Walking Home

an interview with Clare Qualmann and Rong Bao

 

CQ
Could just tell me a little bit about yourself and your artwork? You are just about to graduate from the Royal College of Art, right?

RB
Yes. I have studied both in China and America, and in London. I spent three years learning public art in China, and then I studied fine art in the School of the Art Institute of Chicago in the US. And I just graduated from the Royal College of Art, in sculpture.

CQ
We met because you were part of the walkative society at the Royal College. I led a walk for the student society. I was really interested to see work that you were sharing on social media called ‘Rong Bao’s Walk Home Project’, I wonder if you could tell me a little bit about it and what inspired it?

RB
The beginning, and the main reason for this work is that during COVID there was a very strict flight policy, and super strict quarantine policy in China. If I had gone home during COVID I would have had to quarantine for at least a month, at some points up to two months, depending on the place I was going to. For example, in Beijing at many points flights could not land directly. You had to land in another city and then quarantine for two weeks first, and then travel on to Beijing and quarantine again when you arrived there. And in some places, after you go home, you have to self-quarantine yet again at your home for another two weeks. Everything in the whole world during COVID was really crazy and the flight tickets are so expensive. So, I didn't go home for three years, and a lot of students were joking around on the internet saying, ‘oh if we can't take a flight home, then why not just try to walk home?’

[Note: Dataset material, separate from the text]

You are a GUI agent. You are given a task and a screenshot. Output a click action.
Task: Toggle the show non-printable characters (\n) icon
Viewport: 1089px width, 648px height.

I decided to use the street view in Google Map and Baidu map to walk home, virtually rather than for real. I mapped a route that would take me from England to China and then I captured the street view images of each step of the way and made it into a video. I wanted to visualise the way, work through what it would be like even though it is impossible to actually walk along that route.

CQ
I’m fascinated by the process of doing this! It must take absolutely ages? Obviously doing the walk itself would take a really, really long time. But the virtual process of following the Google map, going back and forth to reference between the map and street view to work out where you're going must have been very time consuming. How long did it take?

RB
It took a month to make this piece. Actually I didn’t do it manually - I found people help me to write a programme – to automate from the mapped route to the street view images and to capture them in sequence. I set the frequency for image capture, because capturing every frame from street view would be too much. For example, if I want to navigate from the Royal College in Kensington to the Battersea campus, I could limit the Google Street View capture to one hundred images, enough to show every step of the way.

I worked with Google to get access to the street view API, which enables you to capture static images in batches for locations/routes that you specify. Even with this programme, it is still a very complicated job, because for example I had to chop a really long road image sequence into maybe a thousand smaller image sequences and cross check the latitude and longitude to ensure accuracy and see if there are any missing images that I need to manually download and add.

CQ
That sounds amazing. It’s really fascinating to hear the way that you are using that that technology and pulling it into your artwork. Now the work exists as a video, do you have plans to exhibit it, or publish it? I know that you have shared extracts on social media.

RB
I just showed this work in an exhibition in Beijing (May-June 2023), in a group show called ‘Up in the Air’ at Spurs gallery. It’s produced in an edition of five, and one of them was sold to a Chinese Art Foundation, the Art Algorithm Capital Foundation. They collect walking related works, including Marina Abramovic, so I was very pleased about this. But I am always looking for other opportunities to show it.

CQ
It struck me, when I saw your work, that there’s been a flurry of artists projects recently that involve a long walk home. Most of the ones I know are in Europe. But that's probably because I've got a Eurocentric knowledge of walking art. I’m thinking of artists including Bram Arnold, Claudia Zeiske, and Andrea Vasallo, all of whom live in the UK but who have walked home to Switzerland, Austria and Italy – the places that they were born or are ‘from’. There is also the British-Iranian artist Sara Zaltash, who has been planning a walk to Iran. Thinking about these works made me wonder if you have considered actually doing your walk? Is that something that you would like to do?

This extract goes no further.